Common Diseases of the Kidneys

Chronic Kidney Disease

CKD is a progressive decline in renal function, demonstrated by an estimated glomerular filtration rate under 60 for three or more months, resulting in a buildup of waste products in the blood, and in electrolyte imbalances and anemia. Albumin to creatinine ratio may also be used to establish a diagnosis of CKD. Other blood, urine, and kidney imaging tests may also indicate CKD (Cohen 2010; Ferri 2014c).

Features of CKD include progressive retention of nitrogenous waste products in the blood (uremia), electrolyte imbalance, metabolic acidosis, and anemia (Duranton 2012). While prolonged exposure to acute insults such as drugs or infection are capable of causing CKD, chronic conditions such as diabetes mellitus and hypertension are more commonly the cause (Mehdi 2009; Cohen 2010).

▶ _Dataset excerpt_
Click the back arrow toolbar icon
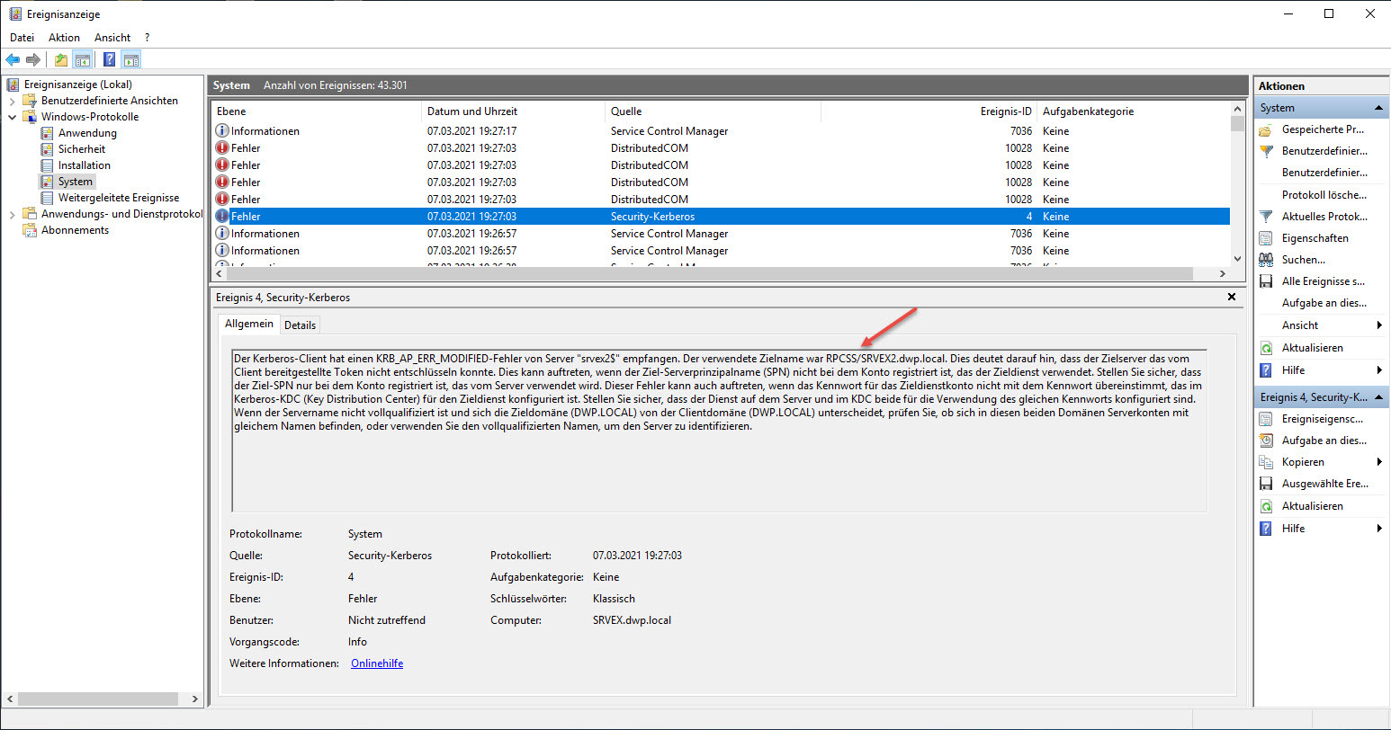The width and height of the screenshot is (1391, 730). (x=13, y=60)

▶ _Prompt 1_
List each distinct source citation in the kidney disease text, giving each one only once.
▶ _Prompt 2_
Write the next part of the text on common kidney diseases, continuing from where it stops.

▶ _Answer area 1_
Cohen 2010
Ferri 2014c
Duranton 2012
Mehdi 2009

▶ _Answer area 2_
Acute Kidney Injury

Acute kidney injury is a rapid impairment of renal function that occurs in a matter of hours or days. Acute kidney injury can result from insults within the kidney itself (renal causes), reduction of blood flow into the kidney (prerenal causes), or damage to the lower urinary tract that causes the backup of uremic toxins into the kidney (postrenal causes) (Ferri 2014a; NKF 2013b).

Blood flow to the kidneys can be reduced by hemorrhage, dehydration, heart failure, pulmonary embolism, sepsis (a systemic inflammatory response caused by infection of the blood), excessive blood calcium, and some drugs, such as nonsteroidal anti-inflammatory drugs (NSAIDs) (Ferri 2014a).

The kidneys may be directly damaged by autoimmune disease, lymphoma, infection, certain medications, and conditions that lead to rapid tissue breakdown (Ferri 2014a).

The urinary tract can be damaged by obstruction of the ureters, bladder, or urethra by stones, tumors, prostatic hyperplasia, trauma, or infection (Ferri 2014a; Elsevier BV 2012).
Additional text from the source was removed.